There are two especially memorable scenes,
The first that immediately finds its way to front of mind (there are so many) is the giant cow bell juggling – like GIANT cowbells the like of which Waikato or Taranaki rugby has never seen, and they’re juggled between three performers in complex and dangerous patterns engendering one of only two breathless audience silences throughout the entire show.

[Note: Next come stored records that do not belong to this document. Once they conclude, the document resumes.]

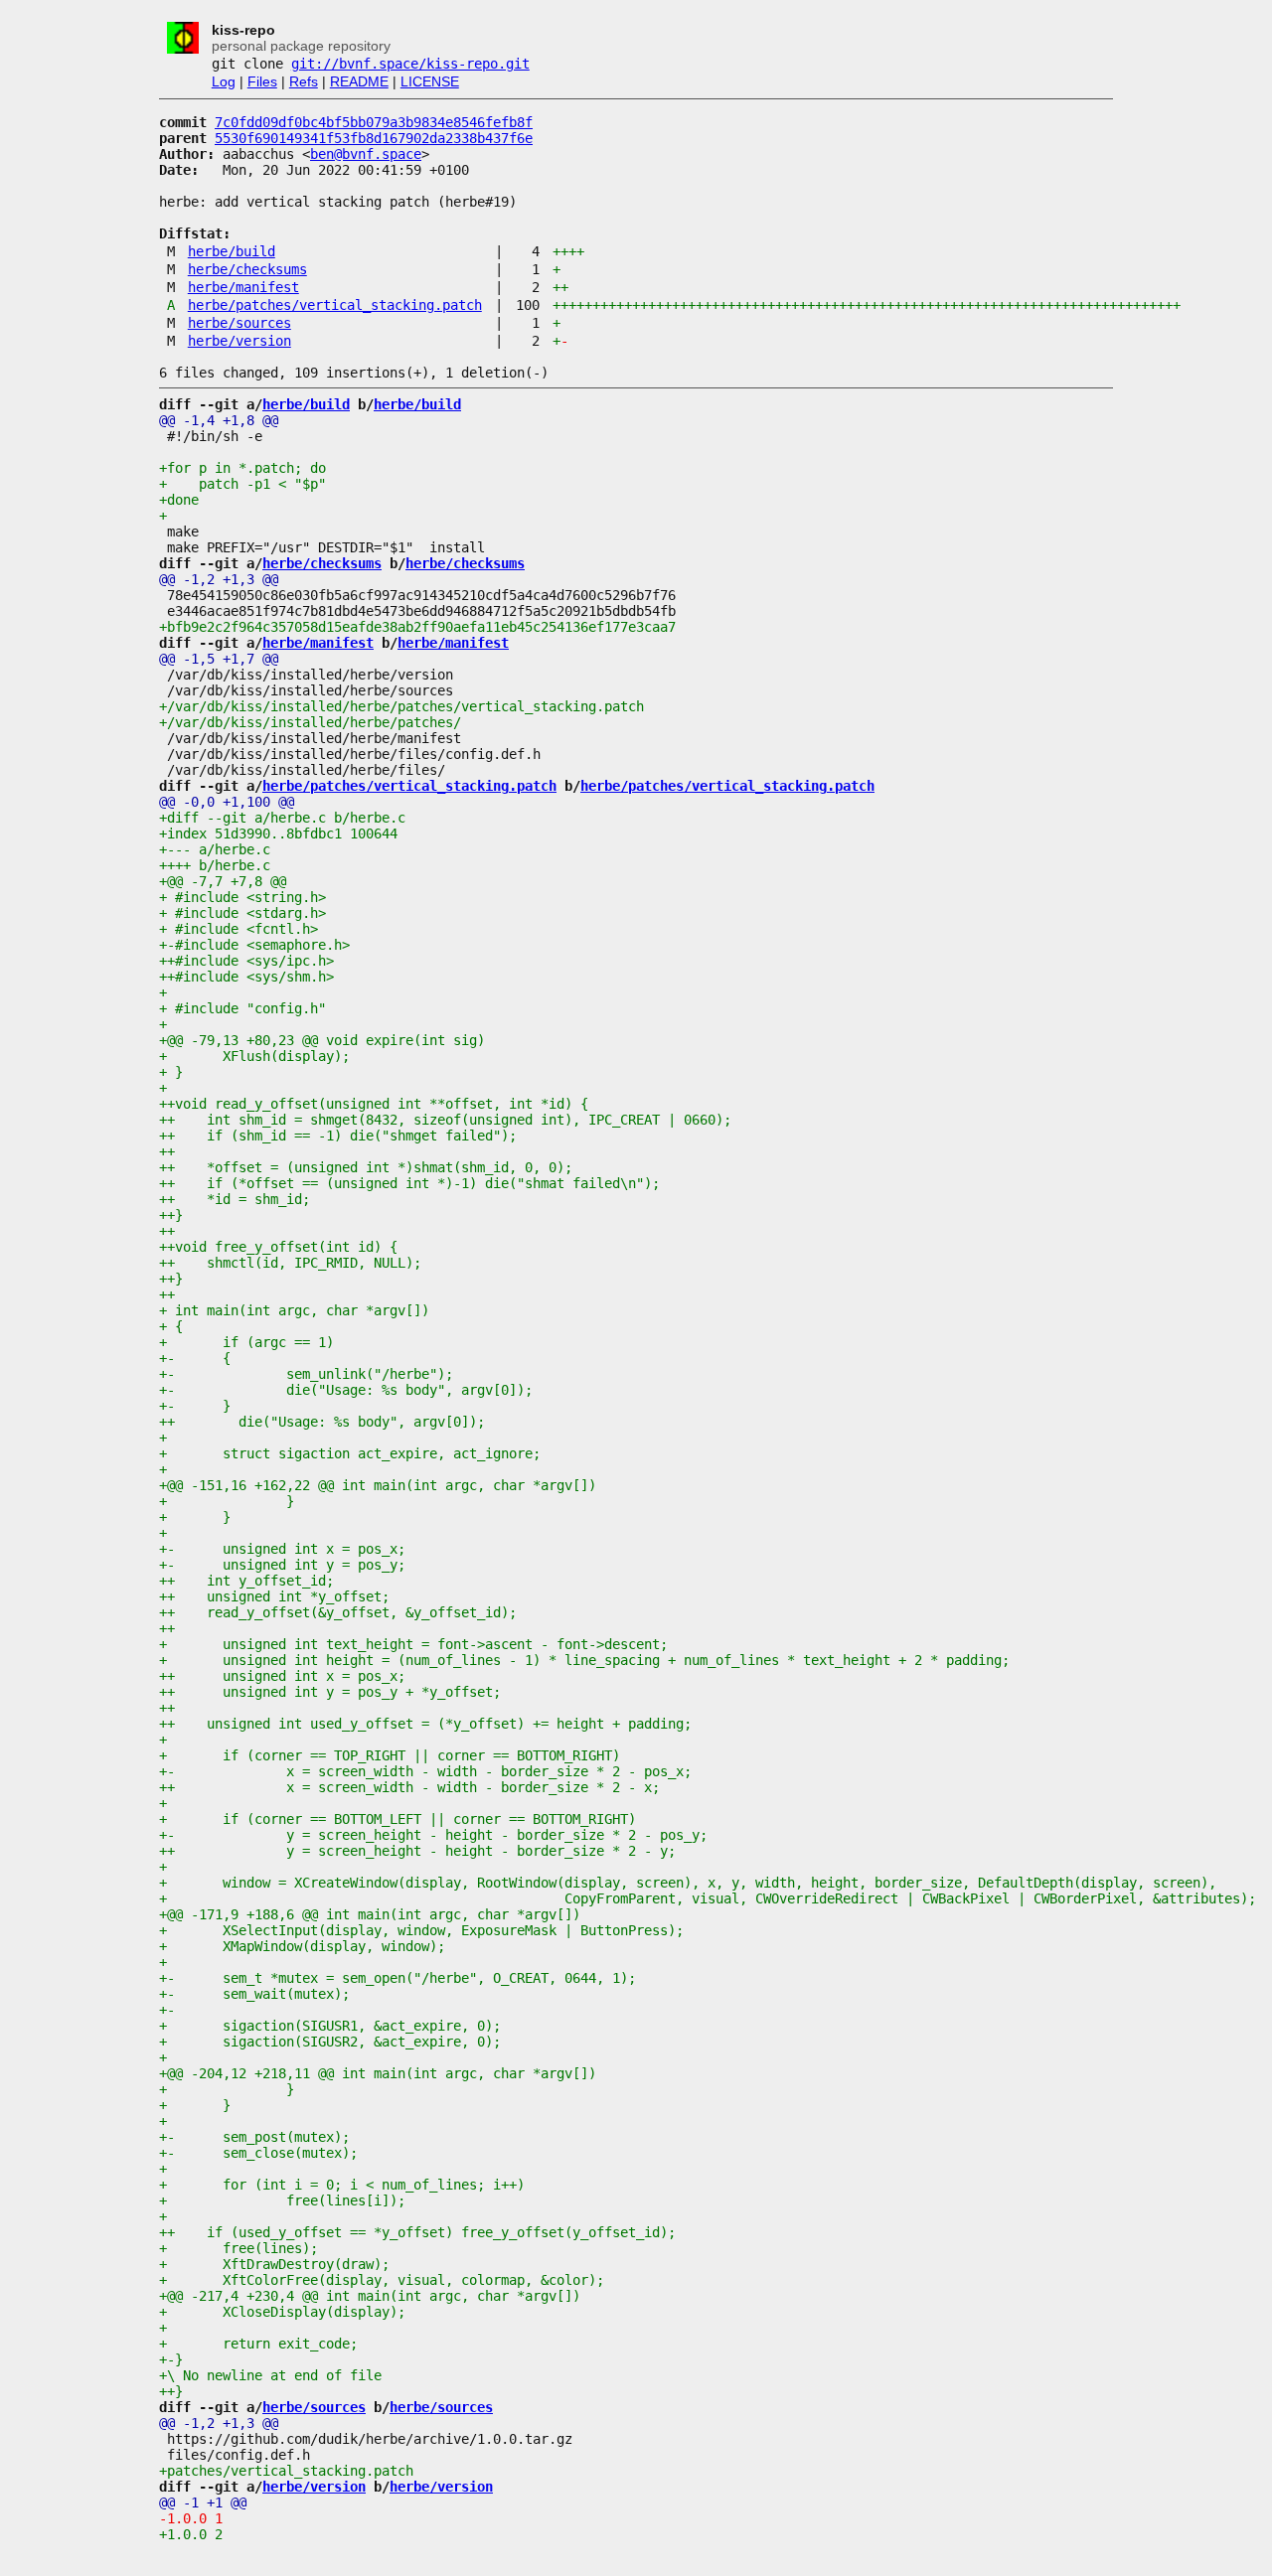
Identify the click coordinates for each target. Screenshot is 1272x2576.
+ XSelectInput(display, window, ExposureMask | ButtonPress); (421, 1930)
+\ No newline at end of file (270, 2375)
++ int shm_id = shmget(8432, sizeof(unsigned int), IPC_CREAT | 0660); (445, 1120)
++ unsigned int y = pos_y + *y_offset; (330, 1692)
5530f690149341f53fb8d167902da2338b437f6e (374, 138)
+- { (195, 1358)
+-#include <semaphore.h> (254, 945)
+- (167, 2010)
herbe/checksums (247, 269)
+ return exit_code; (258, 2343)
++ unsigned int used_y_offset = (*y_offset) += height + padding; (425, 1724)
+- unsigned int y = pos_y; (282, 1565)
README (359, 81)
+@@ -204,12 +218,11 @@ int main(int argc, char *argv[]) (377, 2073)
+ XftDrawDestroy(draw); (274, 2264)
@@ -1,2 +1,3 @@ (218, 579)
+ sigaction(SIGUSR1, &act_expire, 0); (330, 2026)
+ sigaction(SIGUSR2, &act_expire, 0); (330, 2041)
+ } (171, 1072)
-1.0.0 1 (195, 2518)
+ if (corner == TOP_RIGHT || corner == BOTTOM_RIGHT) (389, 1755)
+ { (171, 1326)
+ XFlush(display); (254, 1056)
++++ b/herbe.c (214, 865)
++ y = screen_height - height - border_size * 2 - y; (417, 1851)
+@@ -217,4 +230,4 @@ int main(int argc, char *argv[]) (369, 2296)
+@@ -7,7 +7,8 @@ (222, 881)
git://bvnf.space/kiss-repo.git (410, 64)
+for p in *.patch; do (242, 468)
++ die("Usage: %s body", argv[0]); (322, 1422)
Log (224, 81)
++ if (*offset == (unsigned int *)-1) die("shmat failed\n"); (409, 1183)
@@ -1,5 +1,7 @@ (218, 659)
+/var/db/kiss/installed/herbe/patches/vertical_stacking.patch (401, 706)
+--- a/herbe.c (214, 849)
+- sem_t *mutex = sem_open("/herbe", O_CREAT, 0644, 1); (397, 1978)
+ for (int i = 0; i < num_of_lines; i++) (342, 2185)
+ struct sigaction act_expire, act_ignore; (350, 1453)
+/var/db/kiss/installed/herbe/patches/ (310, 722)
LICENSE (429, 81)
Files (262, 81)
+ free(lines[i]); (282, 2200)
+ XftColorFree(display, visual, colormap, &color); (381, 2280)
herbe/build (231, 251)
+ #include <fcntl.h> (238, 929)
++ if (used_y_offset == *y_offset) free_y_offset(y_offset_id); (417, 2232)
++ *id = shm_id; (234, 1199)
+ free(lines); (238, 2248)
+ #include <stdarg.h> (242, 913)
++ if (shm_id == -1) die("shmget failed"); (338, 1135)
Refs (303, 81)
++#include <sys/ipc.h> (246, 961)
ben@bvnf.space (365, 154)
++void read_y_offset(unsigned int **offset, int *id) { (373, 1104)
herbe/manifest (243, 287)
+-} (171, 2359)
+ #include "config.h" (242, 1008)
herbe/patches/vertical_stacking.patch (335, 305)
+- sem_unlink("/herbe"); (306, 1374)
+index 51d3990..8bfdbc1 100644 (278, 833)
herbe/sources (239, 323)
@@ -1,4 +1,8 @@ (218, 420)
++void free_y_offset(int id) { (278, 1247)
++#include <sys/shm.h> (246, 977)
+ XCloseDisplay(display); (282, 2312)
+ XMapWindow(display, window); (302, 1946)
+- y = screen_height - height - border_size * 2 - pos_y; (433, 1835)
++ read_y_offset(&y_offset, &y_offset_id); (338, 1612)
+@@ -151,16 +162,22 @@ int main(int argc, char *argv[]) (377, 1485)
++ (167, 1151)
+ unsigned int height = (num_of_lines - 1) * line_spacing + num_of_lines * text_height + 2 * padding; (584, 1660)
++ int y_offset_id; (246, 1581)
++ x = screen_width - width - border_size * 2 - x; (409, 1787)
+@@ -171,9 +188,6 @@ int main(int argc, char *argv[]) (369, 1914)
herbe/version (239, 341)
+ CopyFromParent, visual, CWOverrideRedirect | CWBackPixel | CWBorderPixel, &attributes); (707, 1898)
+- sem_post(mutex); (254, 2137)
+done (179, 500)
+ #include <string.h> (242, 897)
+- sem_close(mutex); (258, 2153)
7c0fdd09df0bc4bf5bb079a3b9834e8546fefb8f (374, 122)
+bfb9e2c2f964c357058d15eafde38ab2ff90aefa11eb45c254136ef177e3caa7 (417, 627)
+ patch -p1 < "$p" (242, 484)
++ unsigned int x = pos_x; (282, 1676)
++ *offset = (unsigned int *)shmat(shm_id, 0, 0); (365, 1167)
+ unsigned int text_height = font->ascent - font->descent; (413, 1644)
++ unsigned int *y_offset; (274, 1596)
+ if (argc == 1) (246, 1342)
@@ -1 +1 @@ (202, 2502)
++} (171, 1215)
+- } (195, 1406)
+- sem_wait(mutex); (254, 1994)
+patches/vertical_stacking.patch (286, 2471)
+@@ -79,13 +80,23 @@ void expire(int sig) (322, 1040)
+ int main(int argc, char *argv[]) (294, 1310)
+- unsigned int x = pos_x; (282, 1549)
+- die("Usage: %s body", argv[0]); (346, 1390)
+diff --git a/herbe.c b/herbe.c (282, 818)
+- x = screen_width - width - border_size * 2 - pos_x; (425, 1771)
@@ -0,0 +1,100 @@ (226, 802)
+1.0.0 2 (191, 2534)
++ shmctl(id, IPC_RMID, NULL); (290, 1263)
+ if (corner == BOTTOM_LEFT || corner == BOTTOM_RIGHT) (397, 1819)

Absolutely outstanding stuff.
The other was one of those moments that catch you off guard – a tall metal pole (a la pole dancing) appears, and a performer shimmies up to the top taking some impressive classic pole dancing poses but it’s a bit of a ‘seen that all before’ moment. In fact, I caught myself thinking exactly that ‘yep, good, but nothing special, let’s move on’ – until I realised that the pole was balanced on the shoulder of one of the men and that he wasn’t holding onto it. Suddenly, what had seemed a bit ho hum became an absolute highlight of the evening.
Courage, strength, and daring.
Oh, and I mustn’t fail to mention the dancing chickens, the unexpected appearance of a wee baby (real), and the magnificent mechanical bull.
Okay, that’s more than two.
Overall, there was a sense of Yasger’s Farm about it all, a hint of Woodstock and the 60’s in the clothing and in the quality of the music. Intentional of otherwise, it was a sweet touch, and I liked it very much.
Two more nights to see this amazing show before it travels to Dunedin for the Dunedin Arts Festival. If it’s booked out at Q, line up for any cancellations.
You can have a drink in the beautifully appointed bar while you wait.
Celebrate quality art, you deserve it.